Once Idaho taxpayers have completed the 2019 W-4 Worksheet for Idaho, they’ll get another number to enter on Line 5 of the federal W-4 form. As the worksheet instructs, they’re supposed to put a slash after the federal number, followed by the Idaho number.

For that married couple with one job and no kids at home, the entry on Line 5 ends up looking like this: 3/0.

“The bigger the number, the less withholding you have,” Adrian said. “They’re going to use whatever’s on file, unless you’ve changed jobs or you’ve gone in proactively and changed your W-4.”

Renee Eymann, Tax Commission spokeswoman, said, “Ideally, everybody would be updating their W-4 every year as their life situation changes. But in real life, nobody does that.”
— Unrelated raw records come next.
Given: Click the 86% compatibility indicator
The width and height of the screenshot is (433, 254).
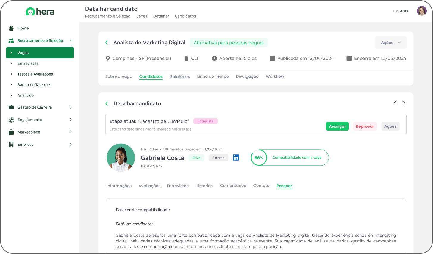Looking at the screenshot, I should [x=259, y=158].
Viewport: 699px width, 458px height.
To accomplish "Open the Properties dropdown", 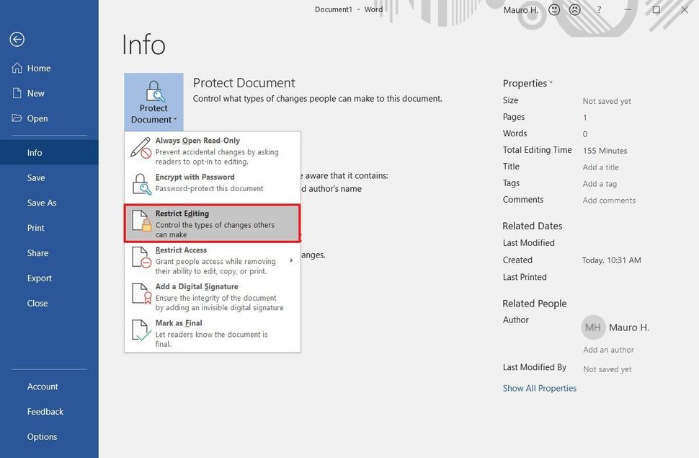I will click(528, 83).
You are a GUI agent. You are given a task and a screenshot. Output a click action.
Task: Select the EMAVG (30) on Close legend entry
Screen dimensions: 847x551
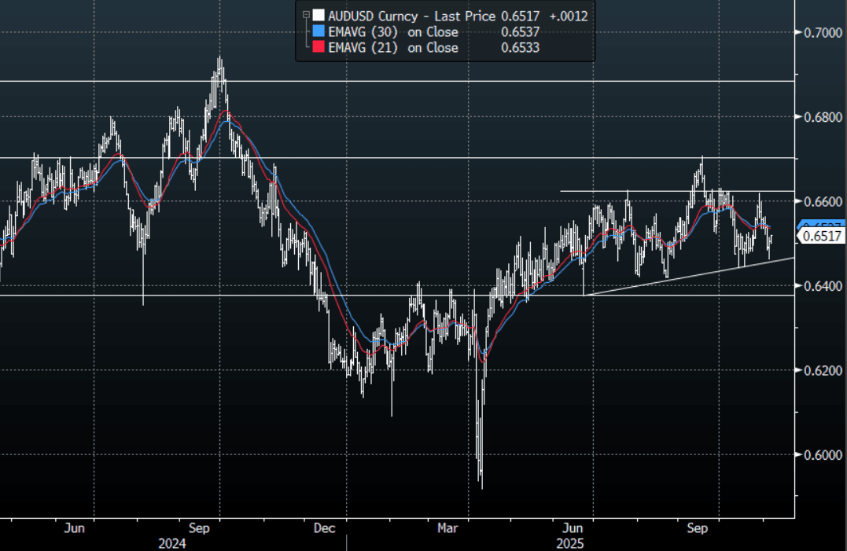[x=393, y=31]
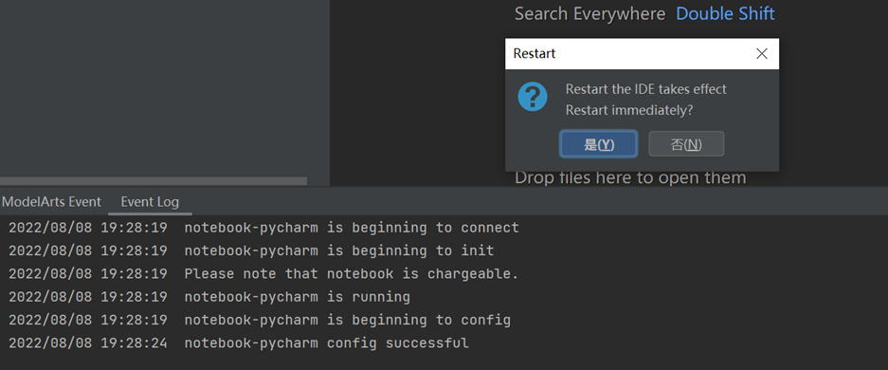Switch to the ModelArts Event tab
The width and height of the screenshot is (888, 370).
coord(51,202)
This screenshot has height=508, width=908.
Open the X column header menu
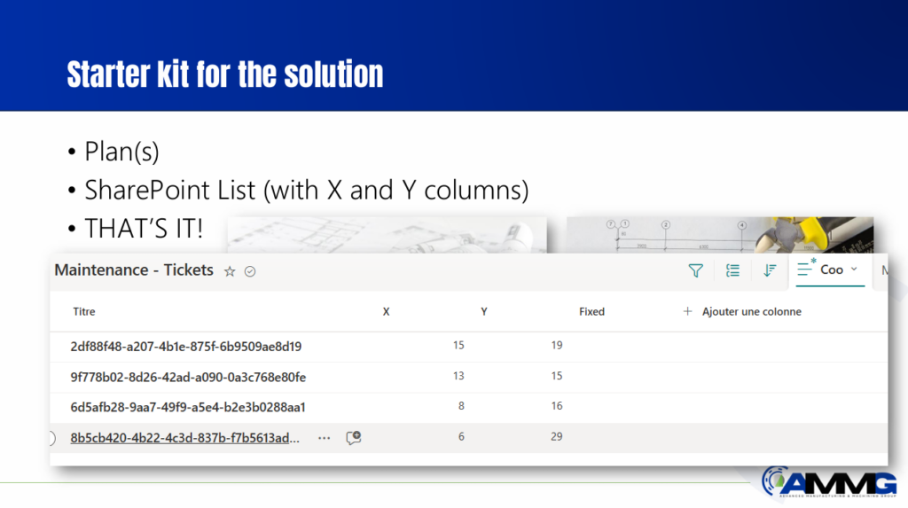[x=386, y=311]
If you’ve been in the same job for a long time, your W-4 may reflect something very out-of-date – like now-grown children still living at home, for example. And even if you just updated it a year ago, it doesn’t line up with the new tax laws at both the state and federal levels.

Overall, people are actually paying less in taxes this year at both levels, depending on their circumstances, due to cuts in tax rates. But if their withholding wasn’t updated, they may not have had enough withheld to cover even the new, lower amount of taxes they owe.

Adrian has been conducting numerous trainings on W-4 updates for private and public employers, and the Tax Commission has set up a special website: tax.idaho.gov/W4. That includes all the forms and instructions, but after filling all those out, taxpayers still have to take them in to their employers and get them on file there.

The mismatch between the new tax laws and existing withholding has been a problem nationwide, not just in Idaho, but for Idahoans, it’s a double-whammy.

People who end up with a big bill to pay in April won’t face penalties or interest if they pay in full by April 15 – but if they can’t, penalties and interest could get tacked on.

Because the 2019 tax year will mean a full year of the new tax law – while withholding changed partway through 2018 – it’ll be an even bigger impact then. “We’re trying to get people to change it now at the start of the year, for 2019,” Eymann said. “It’s not too late.”